A Fight for Women by Women

By Marisa Lowe

In the east of Turkey, “she went up the mountain” is a common phrase among Kurds. It describes the journey from the tribal villages to the cave-filled mountains, a process of relinquishing your possessions for an austere lifestyle, a commitment to a new life with a gun by your side, and membership in the Kurdistan Workers Party, or the PKK.

While the literal and metaphorical use of going up the mountain is used in other regions such as Pakistan, the prevalent use of this term to describe women is unique to the Kurds. Currently, women make up half of the PKK’s leadership and have proven to be intensely committed fighters within the militant organization. Women are unorthodox violent actors—even in the United States, women make up only 16 percent of the armed forces , and they continue to lack opportunities for frontline service and advancement. By comparison, 40 percent of PKK fighters are women. For them, joining the PKK represents an opportunity to demonstrate their commitment to Kurdish independence and escape what are often restrictive tribal villages.

While conventional and scientific norms view women as physically weaker and less aggressive than men, the PKK has sustained itself as an unconventional yet successful fighting force. The PKK was founded in Turkey in 1978 to fight for Kurdish cultural and political rights and, ultimately, independence. After forty years of fighting, the organization is finally in negotiations with the Turkish government, and its forces have recently served to protect populations in Iraq and Syria against the Islamic State in Iraq and Syria (ISIS). Given the location of the PKK’s training camps in Syria and its close ties to Kurdish organizations in Iraq and Syria, its defensive fight against ISIS is natural.

The radical acceptance of women in the PKK stems from the organization’s Maoist roots. Egalitarianism is taken very seriously. Dov Friedman, a graduate student who studies the PKK at the Jackson Institute for Global Affairs, described life within the organization as “monastic, spare, and austere.” Personal belongings are minimal if not nonexistent. Romantic relationships are strictly forbidden, and all PKK members are celibate. The grassroots insurgency’s decision to involve women in combat can be attributed to “ideology but also necessity,” Friedman said. “In a rag-tag group listed as terrorists, you do what you can and make do.”

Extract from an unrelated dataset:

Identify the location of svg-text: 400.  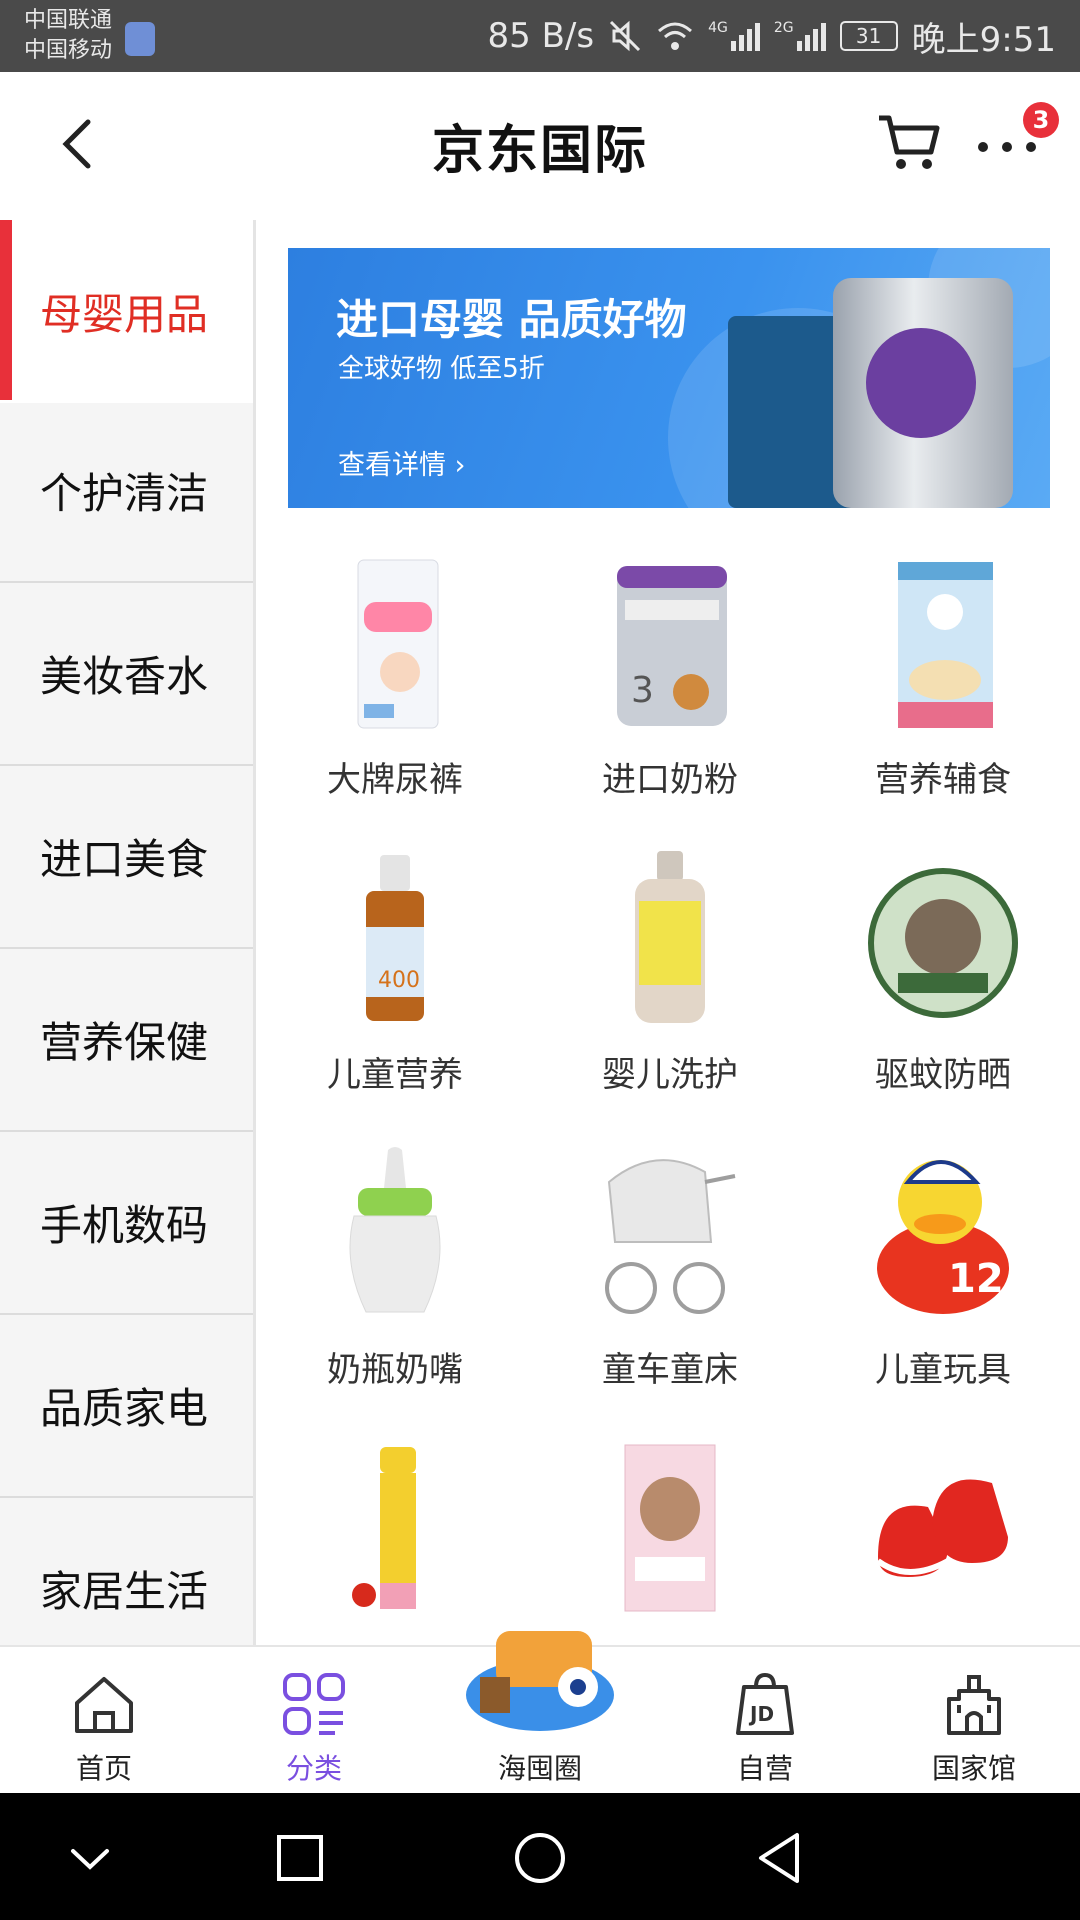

Integrating women into the insurgency has not been without difficulties. Initially, women were paired side-by-side with men, but after sexual assault problems arose, the PKK discarded this method. At the height of the PKK’s violent efforts against Turkey in the 1990s, women often acted as suicide bombers. About 73 percent of its suicide bombers were women, while only 22 percent of the PKK’s operatives were women at the time. In a period when it remained unclear how to best make use of women in the field, women in the PKK proved their commitment and effectiveness to the cause with their lives.

Recent media attention by Western news outlets has honed in on the PKK’s female soldiers and glorified their forceful movement against ISIS. But while this phenomenon should be highlighted, the notion of this strong ideologically opposing force rising up against ISIS is “quite troubling” according to Gulay Turkmen, a PhD candidate at Yale studying religious and nationalist identities in the Middle East. The organization’s founding and continuing purpose remains equal rights for ethnic Kurds within Turkey, and the PKK should not be thought of as a reactive organization to the rise of ISIS.

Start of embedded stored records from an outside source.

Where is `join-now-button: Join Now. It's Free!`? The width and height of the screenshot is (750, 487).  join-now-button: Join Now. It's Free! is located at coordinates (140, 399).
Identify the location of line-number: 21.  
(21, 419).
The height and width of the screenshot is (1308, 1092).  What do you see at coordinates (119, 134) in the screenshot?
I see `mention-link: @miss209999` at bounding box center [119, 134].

Moreover, the idea of the PKK as a haven for women from restrictive Islamic cultures is misleading. As Friedman noted, Kurdish villages are “restrictive but not fanatical.” Any restrictions towards women are more likely to be caused by the rural, tribal nature of these villages than any conservative or radical Islamic traditions.

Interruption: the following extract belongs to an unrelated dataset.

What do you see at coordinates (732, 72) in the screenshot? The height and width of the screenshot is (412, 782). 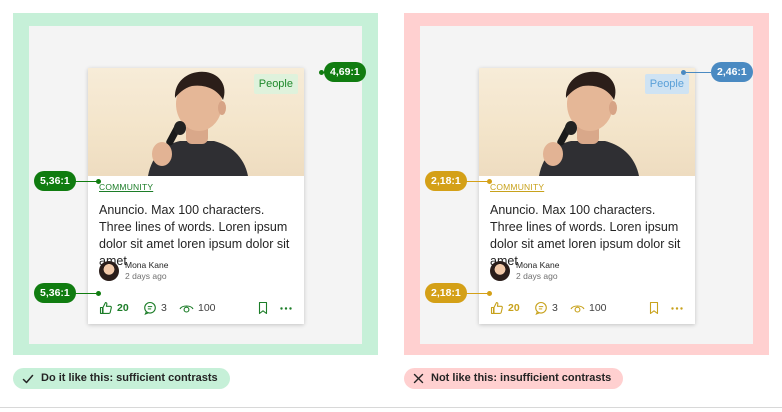 I see `tag-contrast-badge: 2,46:1` at bounding box center [732, 72].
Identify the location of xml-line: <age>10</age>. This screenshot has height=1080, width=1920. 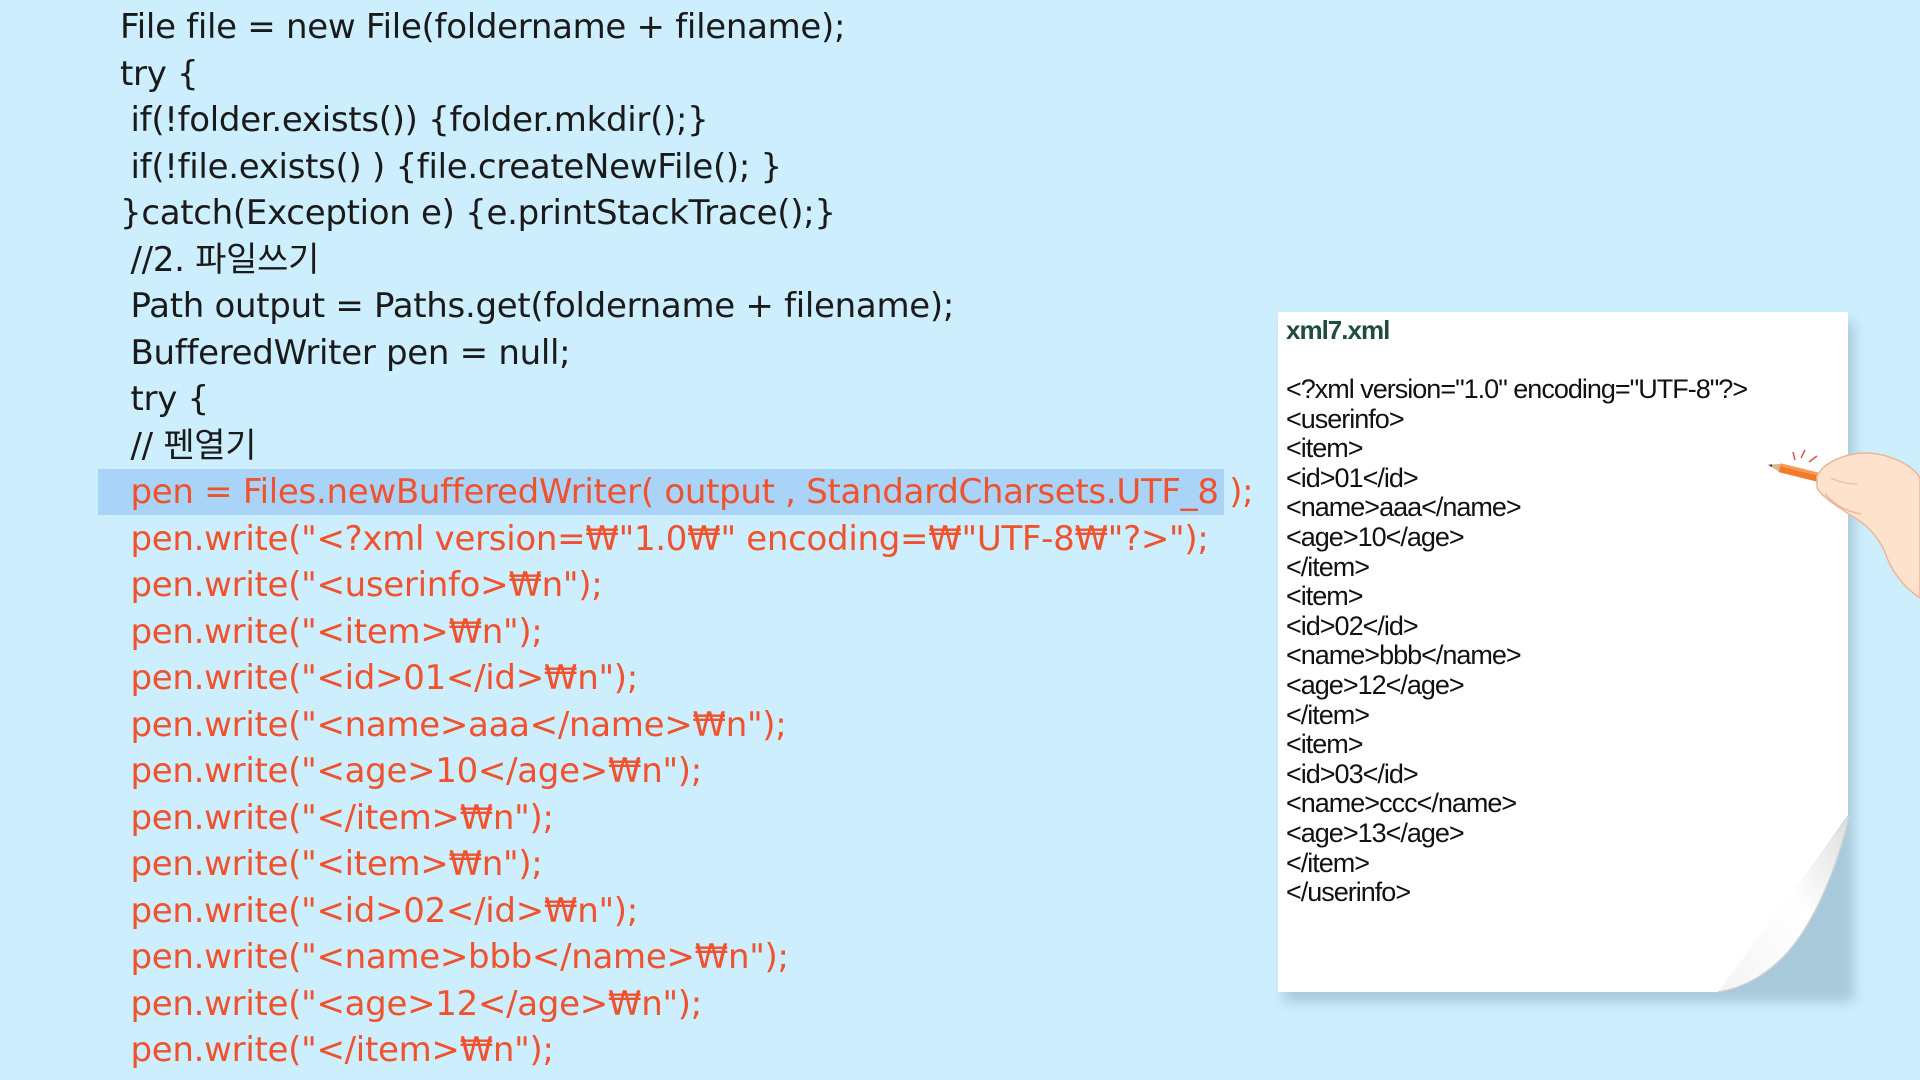
(1376, 537).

The co-ed forces of the PKK do not represent a new, reactive ideal of equality, but rather one that has continued to exist and thrive throughout the tumult of the past half-century. Memin Saka ’17, a Turkish Yale undergrad from Istanbul, remarked that the existence of women in PKK forces “doesn’t make a huge difference.”

“I don’t think it changed what people thought about the PKK,” Saka said. He personally finds the PKK distasteful “because they have always caused trouble in Turkey.”

The existence and persistence of the PKK has meant that an entire generation of youth has grown up with the image of women and men effectively fighting side-by-side. Turkmen feels that with the rise of ISIS and its refusal to grant women rights, the PKK’s use of female fighters is particularly noteworthy: “The involvement of women in this conflict is seen as a sign of a better, more equal world the [Kurdish forces] could offer against the ideology of ISIS.”